CISA releases new SolarWinds malicious activity detection tool

The Cybersecurity and Infrastructure Security Agency (CISA) has released a new tool to detect post-compromise malicious activity associated with the SolarWinds hackers in on-premises enterprise environments.

CISA Hunt and Incident Response Program (CHIRP), the new forensics collection tool, is a Python-based tool that helps detect SolarWinds malicious activity IOCs on Windows operating systems.

"Similar to Sparrow—which scans for signs of APT compromise within an M365 or Azure environment—CHIRP scans for signs of APT compromise within an on-premises environment," CISA explained.

"In this release, CHIRP, by default, searches for IOCs associated with malicious activity detailed in AA20-352A and AA21-008A that has spilled into an on-premises enterprise environment."

The two alerts refer to the SolarWinds hackers' compromise of government agencies, critical infrastructure, and private sector organizations using trojanized SolarWinds Orion products and compromised apps the victims' Microsoft 365 (M365)/Azure environment as initial access vectors.

How CHIRP works

When performing the scan, CHIRP outputs JSON formatted data for further analysis in a SIEM or similar tools.
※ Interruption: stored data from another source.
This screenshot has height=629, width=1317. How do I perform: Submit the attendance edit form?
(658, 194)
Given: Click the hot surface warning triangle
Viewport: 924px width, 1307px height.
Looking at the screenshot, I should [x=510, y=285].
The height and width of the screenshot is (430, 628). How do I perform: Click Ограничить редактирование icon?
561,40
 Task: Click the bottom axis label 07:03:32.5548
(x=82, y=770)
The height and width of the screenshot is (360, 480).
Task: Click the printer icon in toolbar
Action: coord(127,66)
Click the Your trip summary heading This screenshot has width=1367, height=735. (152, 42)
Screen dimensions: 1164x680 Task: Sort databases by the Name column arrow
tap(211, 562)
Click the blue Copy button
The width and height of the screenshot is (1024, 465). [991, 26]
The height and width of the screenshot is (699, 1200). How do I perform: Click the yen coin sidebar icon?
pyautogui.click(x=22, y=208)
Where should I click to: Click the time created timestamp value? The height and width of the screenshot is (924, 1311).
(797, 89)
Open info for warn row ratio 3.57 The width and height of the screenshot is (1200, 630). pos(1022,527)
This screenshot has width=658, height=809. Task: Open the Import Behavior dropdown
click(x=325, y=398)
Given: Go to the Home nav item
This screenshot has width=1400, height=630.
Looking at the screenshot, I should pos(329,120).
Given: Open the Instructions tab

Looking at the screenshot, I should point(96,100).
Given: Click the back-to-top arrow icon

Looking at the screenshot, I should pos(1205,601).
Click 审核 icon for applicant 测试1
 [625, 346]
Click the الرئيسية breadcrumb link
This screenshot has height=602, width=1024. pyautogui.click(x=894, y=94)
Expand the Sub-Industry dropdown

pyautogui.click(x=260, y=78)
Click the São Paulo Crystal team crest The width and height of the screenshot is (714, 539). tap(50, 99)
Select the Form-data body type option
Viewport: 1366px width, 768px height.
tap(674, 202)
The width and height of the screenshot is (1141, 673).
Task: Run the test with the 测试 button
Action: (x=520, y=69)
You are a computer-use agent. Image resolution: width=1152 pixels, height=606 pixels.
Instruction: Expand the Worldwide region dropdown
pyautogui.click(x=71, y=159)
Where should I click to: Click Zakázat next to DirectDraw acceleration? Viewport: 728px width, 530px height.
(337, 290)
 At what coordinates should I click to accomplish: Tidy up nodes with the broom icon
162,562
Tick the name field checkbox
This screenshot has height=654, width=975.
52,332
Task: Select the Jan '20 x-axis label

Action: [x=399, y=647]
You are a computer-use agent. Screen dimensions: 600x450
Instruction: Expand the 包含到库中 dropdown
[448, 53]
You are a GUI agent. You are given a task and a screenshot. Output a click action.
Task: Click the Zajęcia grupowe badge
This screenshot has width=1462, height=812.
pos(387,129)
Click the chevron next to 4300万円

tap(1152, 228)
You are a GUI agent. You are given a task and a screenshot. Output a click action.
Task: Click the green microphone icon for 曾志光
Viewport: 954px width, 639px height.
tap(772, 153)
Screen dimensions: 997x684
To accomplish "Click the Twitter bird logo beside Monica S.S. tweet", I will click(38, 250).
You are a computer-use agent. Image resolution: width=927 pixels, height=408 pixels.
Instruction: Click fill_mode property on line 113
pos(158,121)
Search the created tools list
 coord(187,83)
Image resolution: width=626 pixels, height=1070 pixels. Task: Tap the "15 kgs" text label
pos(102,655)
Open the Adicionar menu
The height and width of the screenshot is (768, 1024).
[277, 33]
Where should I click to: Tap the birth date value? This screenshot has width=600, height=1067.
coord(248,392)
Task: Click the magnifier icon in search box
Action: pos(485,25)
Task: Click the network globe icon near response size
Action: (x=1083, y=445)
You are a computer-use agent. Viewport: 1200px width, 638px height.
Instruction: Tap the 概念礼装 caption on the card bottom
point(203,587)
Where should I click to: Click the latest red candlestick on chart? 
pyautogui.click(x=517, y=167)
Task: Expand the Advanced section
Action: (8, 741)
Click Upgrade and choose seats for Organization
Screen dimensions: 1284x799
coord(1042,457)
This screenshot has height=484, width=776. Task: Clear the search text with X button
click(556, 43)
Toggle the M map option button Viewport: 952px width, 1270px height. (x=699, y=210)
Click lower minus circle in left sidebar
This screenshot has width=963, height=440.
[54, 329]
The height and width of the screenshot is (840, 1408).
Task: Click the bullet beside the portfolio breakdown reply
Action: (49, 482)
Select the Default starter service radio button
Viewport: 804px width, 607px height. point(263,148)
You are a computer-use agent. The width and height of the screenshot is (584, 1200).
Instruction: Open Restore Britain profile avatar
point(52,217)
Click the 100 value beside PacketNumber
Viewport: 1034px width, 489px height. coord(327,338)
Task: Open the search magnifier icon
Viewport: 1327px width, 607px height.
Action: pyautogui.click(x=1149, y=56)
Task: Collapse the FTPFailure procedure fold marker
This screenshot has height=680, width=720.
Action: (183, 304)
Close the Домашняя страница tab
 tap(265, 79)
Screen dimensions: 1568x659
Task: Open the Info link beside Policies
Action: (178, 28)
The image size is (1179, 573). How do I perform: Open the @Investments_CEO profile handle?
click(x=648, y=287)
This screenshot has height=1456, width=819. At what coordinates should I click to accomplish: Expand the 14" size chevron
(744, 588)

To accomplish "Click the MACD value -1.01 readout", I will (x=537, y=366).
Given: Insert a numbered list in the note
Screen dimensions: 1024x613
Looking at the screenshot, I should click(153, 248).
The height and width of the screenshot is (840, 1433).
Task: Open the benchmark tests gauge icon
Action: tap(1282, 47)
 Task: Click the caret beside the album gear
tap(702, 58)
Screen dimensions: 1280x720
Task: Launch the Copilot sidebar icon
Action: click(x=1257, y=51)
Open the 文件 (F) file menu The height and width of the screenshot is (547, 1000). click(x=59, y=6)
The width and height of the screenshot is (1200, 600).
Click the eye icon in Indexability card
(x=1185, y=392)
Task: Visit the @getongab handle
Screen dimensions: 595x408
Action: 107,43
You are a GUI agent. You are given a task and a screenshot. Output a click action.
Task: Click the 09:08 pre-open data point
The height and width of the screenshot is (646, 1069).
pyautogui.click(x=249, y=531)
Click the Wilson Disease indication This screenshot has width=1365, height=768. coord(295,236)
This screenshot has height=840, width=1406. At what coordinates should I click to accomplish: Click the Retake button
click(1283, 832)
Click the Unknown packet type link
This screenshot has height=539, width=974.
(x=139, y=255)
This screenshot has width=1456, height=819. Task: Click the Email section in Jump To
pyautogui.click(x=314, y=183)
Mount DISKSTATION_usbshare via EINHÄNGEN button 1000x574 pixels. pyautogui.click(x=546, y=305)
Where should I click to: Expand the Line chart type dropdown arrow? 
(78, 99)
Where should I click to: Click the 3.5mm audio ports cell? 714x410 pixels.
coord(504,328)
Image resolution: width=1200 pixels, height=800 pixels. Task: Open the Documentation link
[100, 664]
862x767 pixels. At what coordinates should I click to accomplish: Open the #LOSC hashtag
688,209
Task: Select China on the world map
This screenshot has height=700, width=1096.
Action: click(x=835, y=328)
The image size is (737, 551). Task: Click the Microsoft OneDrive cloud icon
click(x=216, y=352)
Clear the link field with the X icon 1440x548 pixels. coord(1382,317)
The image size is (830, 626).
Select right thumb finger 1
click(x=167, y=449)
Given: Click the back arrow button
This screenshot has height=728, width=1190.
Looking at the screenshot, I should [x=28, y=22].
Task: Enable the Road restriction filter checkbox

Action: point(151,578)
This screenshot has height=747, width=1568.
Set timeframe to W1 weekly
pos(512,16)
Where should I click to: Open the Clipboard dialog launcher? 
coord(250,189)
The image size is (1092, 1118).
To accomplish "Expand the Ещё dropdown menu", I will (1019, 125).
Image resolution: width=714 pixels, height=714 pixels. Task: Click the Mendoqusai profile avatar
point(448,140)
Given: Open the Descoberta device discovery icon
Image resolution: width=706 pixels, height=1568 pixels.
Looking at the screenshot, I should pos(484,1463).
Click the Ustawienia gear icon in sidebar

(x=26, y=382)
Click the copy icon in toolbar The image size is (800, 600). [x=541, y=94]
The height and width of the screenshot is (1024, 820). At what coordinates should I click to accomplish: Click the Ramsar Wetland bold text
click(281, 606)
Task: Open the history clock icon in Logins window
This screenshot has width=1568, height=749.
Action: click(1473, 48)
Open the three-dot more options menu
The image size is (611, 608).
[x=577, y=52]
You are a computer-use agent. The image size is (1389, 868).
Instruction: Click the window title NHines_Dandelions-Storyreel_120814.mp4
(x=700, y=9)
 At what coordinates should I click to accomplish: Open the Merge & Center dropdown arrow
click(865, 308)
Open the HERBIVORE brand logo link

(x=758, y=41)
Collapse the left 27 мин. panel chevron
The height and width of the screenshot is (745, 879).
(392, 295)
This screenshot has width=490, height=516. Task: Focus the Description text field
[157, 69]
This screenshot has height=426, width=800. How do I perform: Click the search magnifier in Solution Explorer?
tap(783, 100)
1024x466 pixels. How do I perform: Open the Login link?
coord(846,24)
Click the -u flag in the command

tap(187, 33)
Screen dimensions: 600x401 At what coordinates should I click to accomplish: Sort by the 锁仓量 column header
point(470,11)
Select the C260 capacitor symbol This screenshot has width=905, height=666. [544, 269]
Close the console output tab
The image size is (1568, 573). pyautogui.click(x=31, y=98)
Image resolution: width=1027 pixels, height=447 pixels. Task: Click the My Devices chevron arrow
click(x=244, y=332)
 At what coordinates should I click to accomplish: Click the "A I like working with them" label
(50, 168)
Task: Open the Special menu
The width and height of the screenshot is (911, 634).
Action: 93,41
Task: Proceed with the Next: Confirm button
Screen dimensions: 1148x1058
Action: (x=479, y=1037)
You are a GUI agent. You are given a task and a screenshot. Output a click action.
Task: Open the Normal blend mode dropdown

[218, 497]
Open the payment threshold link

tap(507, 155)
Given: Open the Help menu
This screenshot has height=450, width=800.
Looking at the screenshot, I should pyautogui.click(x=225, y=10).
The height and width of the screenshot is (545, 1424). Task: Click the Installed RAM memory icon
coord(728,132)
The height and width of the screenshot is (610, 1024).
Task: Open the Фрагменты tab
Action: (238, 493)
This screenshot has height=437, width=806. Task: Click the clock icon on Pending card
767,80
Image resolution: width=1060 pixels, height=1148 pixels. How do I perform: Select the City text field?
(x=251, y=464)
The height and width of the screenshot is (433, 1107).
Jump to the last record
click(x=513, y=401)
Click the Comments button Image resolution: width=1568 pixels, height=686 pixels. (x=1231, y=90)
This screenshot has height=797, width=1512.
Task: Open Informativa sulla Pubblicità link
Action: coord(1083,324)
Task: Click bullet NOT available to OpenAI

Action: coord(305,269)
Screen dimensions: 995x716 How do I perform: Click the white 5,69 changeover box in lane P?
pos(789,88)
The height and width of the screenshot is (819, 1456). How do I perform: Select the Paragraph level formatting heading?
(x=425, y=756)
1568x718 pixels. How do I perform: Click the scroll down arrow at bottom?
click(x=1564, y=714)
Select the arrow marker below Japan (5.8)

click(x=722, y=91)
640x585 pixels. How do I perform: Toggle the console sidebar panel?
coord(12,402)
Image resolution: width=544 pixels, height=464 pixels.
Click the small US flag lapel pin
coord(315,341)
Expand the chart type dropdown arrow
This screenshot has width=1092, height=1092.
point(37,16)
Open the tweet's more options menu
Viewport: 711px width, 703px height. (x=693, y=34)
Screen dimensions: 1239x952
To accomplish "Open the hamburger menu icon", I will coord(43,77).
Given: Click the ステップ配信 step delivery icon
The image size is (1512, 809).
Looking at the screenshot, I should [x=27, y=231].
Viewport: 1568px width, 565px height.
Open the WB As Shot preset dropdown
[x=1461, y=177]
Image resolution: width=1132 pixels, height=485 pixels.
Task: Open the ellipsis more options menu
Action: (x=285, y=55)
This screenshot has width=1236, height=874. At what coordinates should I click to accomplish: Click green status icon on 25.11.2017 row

CISA advises organizations to use CHIRP to analyze their environment when they want to:

  • Examine Windows event logs for artifacts associated with this activity;
  • Examine Windows Registry for evidence of intrusion;
  • Query Windows network artifacts; and
  • Apply YARA rules to detect malware, backdoors, or implants.

Enterprise admins can use CHIP to look for:

  • The presence of malware identified by security researchers as TEARDROP and RAINDROP;
  • Credential dumping certificate pulls;
  • Certain persistence mechanisms identified as associated with this campaign;
  • System, network, and M365 enumeration; and
  • Known observable indicators of lateral movement.

Previously released malicious activity detection tools

CISA previously released a PowerShell-based tool dubbed Sparrow that helps detect potentially compromised apps and accounts in Azure/Microsoft 365 environments.

Cybersecurity firm CrowdStrike released a similar detection tool named the CrowdStrike Reporting Tool for Azure (CRT) and designed to help admins analyze Azure environments.

FireEye also published a free tool dubbed Azure AD Investigator that helps organizations discover artifacts indicating malicious activity by the state-backed threat actor behind the SolarWinds supply-chain attack.

The tools were shared after Microsoft disclosed how stolen credentials and access tokens were actively used by threat actors to target Azure customers.

The SolarWinds hackers are tracked as UNC2452 (FireEye), StellarParticle (CrowdStrike), SolarStorm (Palo Alto Unit 42), Dark Halo (Volexity), and Nobelium (Microsoft).

While their identity remains unknown, a joint statement issued by the FBI, CISA, ODNI, and the NSA says that the APT group behind the SolarWinds attack is likely a Russian-backed hacking group.